= Exercise prompt =
Please give an exact transcription of the records shown below.

═══ Data ═══

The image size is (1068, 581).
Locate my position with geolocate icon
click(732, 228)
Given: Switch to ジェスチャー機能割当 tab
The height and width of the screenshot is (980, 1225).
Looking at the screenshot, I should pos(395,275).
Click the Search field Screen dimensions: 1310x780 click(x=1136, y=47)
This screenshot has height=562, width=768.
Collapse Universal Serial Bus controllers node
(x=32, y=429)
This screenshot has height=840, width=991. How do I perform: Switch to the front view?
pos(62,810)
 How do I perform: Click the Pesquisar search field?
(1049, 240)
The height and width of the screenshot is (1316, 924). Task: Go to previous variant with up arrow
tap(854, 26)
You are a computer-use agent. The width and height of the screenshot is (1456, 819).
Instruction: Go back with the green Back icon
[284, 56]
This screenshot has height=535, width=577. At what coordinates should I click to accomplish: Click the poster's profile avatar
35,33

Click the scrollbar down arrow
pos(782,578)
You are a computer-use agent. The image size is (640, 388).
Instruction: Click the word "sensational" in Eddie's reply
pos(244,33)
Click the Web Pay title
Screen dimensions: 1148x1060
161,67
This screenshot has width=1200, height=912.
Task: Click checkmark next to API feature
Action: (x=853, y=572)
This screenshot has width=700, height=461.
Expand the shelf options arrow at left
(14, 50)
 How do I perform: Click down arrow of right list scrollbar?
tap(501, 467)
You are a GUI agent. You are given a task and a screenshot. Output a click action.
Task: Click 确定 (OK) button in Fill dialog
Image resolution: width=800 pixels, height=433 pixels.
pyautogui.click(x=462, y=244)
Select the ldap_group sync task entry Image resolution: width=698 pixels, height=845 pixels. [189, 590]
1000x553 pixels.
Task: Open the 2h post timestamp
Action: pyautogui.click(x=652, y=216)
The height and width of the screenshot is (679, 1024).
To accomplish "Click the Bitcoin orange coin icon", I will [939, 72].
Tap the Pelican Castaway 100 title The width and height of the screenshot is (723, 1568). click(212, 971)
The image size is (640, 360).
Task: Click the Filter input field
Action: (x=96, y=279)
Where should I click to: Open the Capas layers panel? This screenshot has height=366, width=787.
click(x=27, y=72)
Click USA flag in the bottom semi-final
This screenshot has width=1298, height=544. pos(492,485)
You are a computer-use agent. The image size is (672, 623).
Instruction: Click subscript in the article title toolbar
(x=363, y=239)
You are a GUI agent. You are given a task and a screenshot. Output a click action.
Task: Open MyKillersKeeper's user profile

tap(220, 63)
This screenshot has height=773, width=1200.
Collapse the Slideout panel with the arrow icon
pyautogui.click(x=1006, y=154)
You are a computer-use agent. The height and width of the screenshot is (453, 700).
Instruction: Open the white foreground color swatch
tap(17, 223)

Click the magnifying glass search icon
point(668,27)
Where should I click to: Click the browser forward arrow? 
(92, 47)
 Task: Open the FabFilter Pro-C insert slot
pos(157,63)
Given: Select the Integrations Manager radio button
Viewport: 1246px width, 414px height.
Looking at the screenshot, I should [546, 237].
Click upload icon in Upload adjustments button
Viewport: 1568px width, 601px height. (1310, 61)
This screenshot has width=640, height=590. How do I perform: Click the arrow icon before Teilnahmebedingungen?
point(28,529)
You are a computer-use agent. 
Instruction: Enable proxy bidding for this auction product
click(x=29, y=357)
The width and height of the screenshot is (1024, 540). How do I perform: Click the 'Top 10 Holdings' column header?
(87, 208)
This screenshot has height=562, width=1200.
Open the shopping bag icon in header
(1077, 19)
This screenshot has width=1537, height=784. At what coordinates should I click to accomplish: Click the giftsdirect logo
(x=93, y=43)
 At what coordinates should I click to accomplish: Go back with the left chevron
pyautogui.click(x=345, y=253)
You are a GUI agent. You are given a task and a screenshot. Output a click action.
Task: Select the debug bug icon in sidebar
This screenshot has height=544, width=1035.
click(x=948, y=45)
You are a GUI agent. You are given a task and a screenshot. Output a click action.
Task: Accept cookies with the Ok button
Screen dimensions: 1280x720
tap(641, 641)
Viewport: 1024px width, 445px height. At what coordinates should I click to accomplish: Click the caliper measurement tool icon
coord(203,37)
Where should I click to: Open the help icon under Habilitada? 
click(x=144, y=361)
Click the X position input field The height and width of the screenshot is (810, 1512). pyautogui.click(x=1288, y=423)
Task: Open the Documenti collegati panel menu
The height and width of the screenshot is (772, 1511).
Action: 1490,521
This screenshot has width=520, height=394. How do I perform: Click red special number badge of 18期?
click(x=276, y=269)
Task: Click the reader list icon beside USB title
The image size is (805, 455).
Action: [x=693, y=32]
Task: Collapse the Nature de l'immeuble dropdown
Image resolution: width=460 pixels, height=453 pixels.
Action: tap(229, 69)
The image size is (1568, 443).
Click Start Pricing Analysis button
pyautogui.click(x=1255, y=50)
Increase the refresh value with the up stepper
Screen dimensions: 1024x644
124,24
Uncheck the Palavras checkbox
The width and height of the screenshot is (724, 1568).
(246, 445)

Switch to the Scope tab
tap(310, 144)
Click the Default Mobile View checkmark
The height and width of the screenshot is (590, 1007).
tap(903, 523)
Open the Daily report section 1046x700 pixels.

═══

= Exercise answer =
The image size is (1068, 581).
Locate my position with geolocate icon
click(732, 228)
Given: Switch to ジェスチャー機能割当 tab
The height and width of the screenshot is (980, 1225).
Looking at the screenshot, I should pos(395,275).
Click the Search field Screen dimensions: 1310x780 click(x=1136, y=47)
This screenshot has height=562, width=768.
Collapse Universal Serial Bus controllers node
(x=32, y=429)
This screenshot has height=840, width=991. How do I perform: Switch to the front view?
pos(62,810)
 How do I perform: Click the Pesquisar search field?
(1049, 240)
The height and width of the screenshot is (1316, 924). Task: Go to previous variant with up arrow
tap(854, 26)
You are a computer-use agent. The width and height of the screenshot is (1456, 819).
Instruction: Go back with the green Back icon
[284, 56]
This screenshot has height=535, width=577. At what coordinates should I click to accomplish: Click the poster's profile avatar
35,33

Click the scrollbar down arrow
pos(782,578)
You are a computer-use agent. The image size is (640, 388).
Instruction: Click the word "sensational" in Eddie's reply
pos(244,33)
Click the Web Pay title
Screen dimensions: 1148x1060
161,67
This screenshot has width=1200, height=912.
Task: Click checkmark next to API feature
Action: (x=853, y=572)
This screenshot has width=700, height=461.
Expand the shelf options arrow at left
(14, 50)
 How do I perform: Click down arrow of right list scrollbar?
tap(501, 467)
You are a GUI agent. You are given a task and a screenshot. Output a click action.
Task: Click 确定 (OK) button in Fill dialog
Image resolution: width=800 pixels, height=433 pixels.
pyautogui.click(x=462, y=244)
Select the ldap_group sync task entry Image resolution: width=698 pixels, height=845 pixels. [189, 590]
1000x553 pixels.
Task: Open the 2h post timestamp
Action: pyautogui.click(x=652, y=216)
The height and width of the screenshot is (679, 1024).
To accomplish "Click the Bitcoin orange coin icon", I will [939, 72].
Tap the Pelican Castaway 100 title The width and height of the screenshot is (723, 1568). click(212, 971)
The image size is (640, 360).
Task: Click the Filter input field
Action: (x=96, y=279)
Where should I click to: Open the Capas layers panel? This screenshot has height=366, width=787.
click(x=27, y=72)
Click USA flag in the bottom semi-final
This screenshot has width=1298, height=544. pos(492,485)
You are a computer-use agent. The image size is (672, 623).
Instruction: Click subscript in the article title toolbar
(x=363, y=239)
You are a GUI agent. You are given a task and a screenshot. Output a click action.
Task: Open MyKillersKeeper's user profile

tap(220, 63)
This screenshot has height=773, width=1200.
Collapse the Slideout panel with the arrow icon
pyautogui.click(x=1006, y=154)
You are a computer-use agent. The height and width of the screenshot is (453, 700).
Instruction: Open the white foreground color swatch
tap(17, 223)

Click the magnifying glass search icon
point(668,27)
Where should I click to: Click the browser forward arrow? 
(92, 47)
 Task: Open the FabFilter Pro-C insert slot
pos(157,63)
Given: Select the Integrations Manager radio button
Viewport: 1246px width, 414px height.
Looking at the screenshot, I should [546, 237].
Click upload icon in Upload adjustments button
Viewport: 1568px width, 601px height. (1310, 61)
This screenshot has width=640, height=590. How do I perform: Click the arrow icon before Teilnahmebedingungen?
point(28,529)
You are a computer-use agent. 
Instruction: Enable proxy bidding for this auction product
click(x=29, y=357)
The width and height of the screenshot is (1024, 540). How do I perform: Click the 'Top 10 Holdings' column header?
(87, 208)
This screenshot has height=562, width=1200.
Open the shopping bag icon in header
(1077, 19)
This screenshot has width=1537, height=784. At what coordinates should I click to accomplish: Click the giftsdirect logo
(x=93, y=43)
 At what coordinates should I click to accomplish: Go back with the left chevron
pyautogui.click(x=345, y=253)
You are a GUI agent. You are given a task and a screenshot. Output a click action.
Task: Select the debug bug icon in sidebar
This screenshot has height=544, width=1035.
click(x=948, y=45)
You are a GUI agent. You are given a task and a screenshot. Output a click action.
Task: Accept cookies with the Ok button
Screen dimensions: 1280x720
tap(641, 641)
Viewport: 1024px width, 445px height. At what coordinates should I click to accomplish: Click the caliper measurement tool icon
coord(203,37)
Where should I click to: Open the help icon under Habilitada? 
click(x=144, y=361)
Click the X position input field The height and width of the screenshot is (810, 1512). pyautogui.click(x=1288, y=423)
Task: Open the Documenti collegati panel menu
The height and width of the screenshot is (772, 1511).
Action: 1490,521
This screenshot has width=520, height=394. How do I perform: Click red special number badge of 18期?
click(x=276, y=269)
Task: Click the reader list icon beside USB title
The image size is (805, 455).
Action: [x=693, y=32]
Task: Collapse the Nature de l'immeuble dropdown
Image resolution: width=460 pixels, height=453 pixels.
Action: tap(229, 69)
The image size is (1568, 443).
Click Start Pricing Analysis button
pyautogui.click(x=1255, y=50)
Increase the refresh value with the up stepper
Screen dimensions: 1024x644
124,24
Uncheck the Palavras checkbox
The width and height of the screenshot is (724, 1568).
(246, 445)

Switch to the Scope tab
tap(310, 144)
Click the Default Mobile View checkmark
The height and width of the screenshot is (590, 1007).
tap(903, 523)
Open the Daily report section 1046x700 pixels.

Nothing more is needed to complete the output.